12 min. 16/02/2026 16/02/2026

If your school uses CAT4, you already know the hard part is not the reading level or a hidden formula, since the test focuses on reasoning under tight time limits.

This guide shows you what Level G usually includes, how schools in the United States typically schedule it, and how to practice in a way that improves speed without turning prep into random puzzle time.

You will also see how to set a simple plan, what to verify with your school before test day, and how to use practice tools so you walk in calm and ready.

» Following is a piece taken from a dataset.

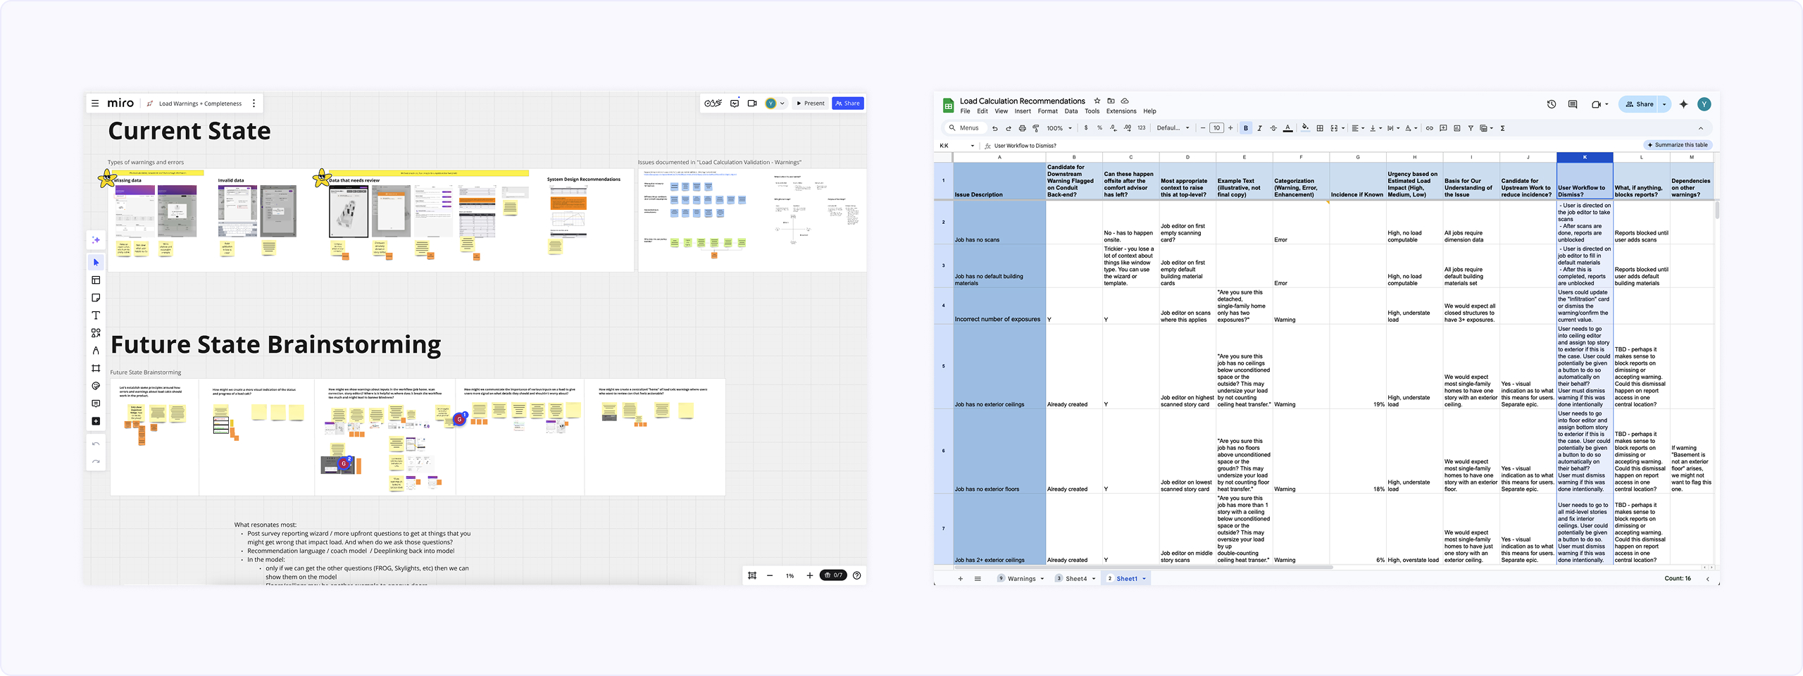Screen dimensions: 1803x676
Task: Choose the frame tool in Miro toolbar
Action: tap(96, 368)
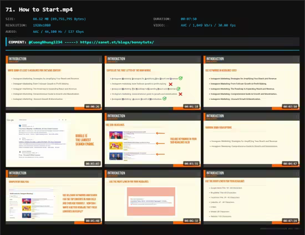
Task: Open the frame thumbnail stamped 00:00:26
Action: pos(54,83)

A practical definition of Level G CAT4 practice

When people say CAT4 Test Practice for Year 11 (Level G), they usually mean focused practice that matches the Level G reasoning tasks and the strict timing used in school sessions. The goal stays simple, since you build the habit of reading fast, spotting patterns, and choosing an answer without getting stuck.

A good Year 11 CAT4 practice test helps you rehearse the same eight task types in short bursts, so CAT4 Test Practice for Year 11 (Level G) feels familiar and steady when you sit down to test.

The main skills and question types you will see

You get the best value from a Year 11 CAT4 practice test when you practice by topic instead of doing mixed puzzles with no plan, since Level G uses the same core question families each time.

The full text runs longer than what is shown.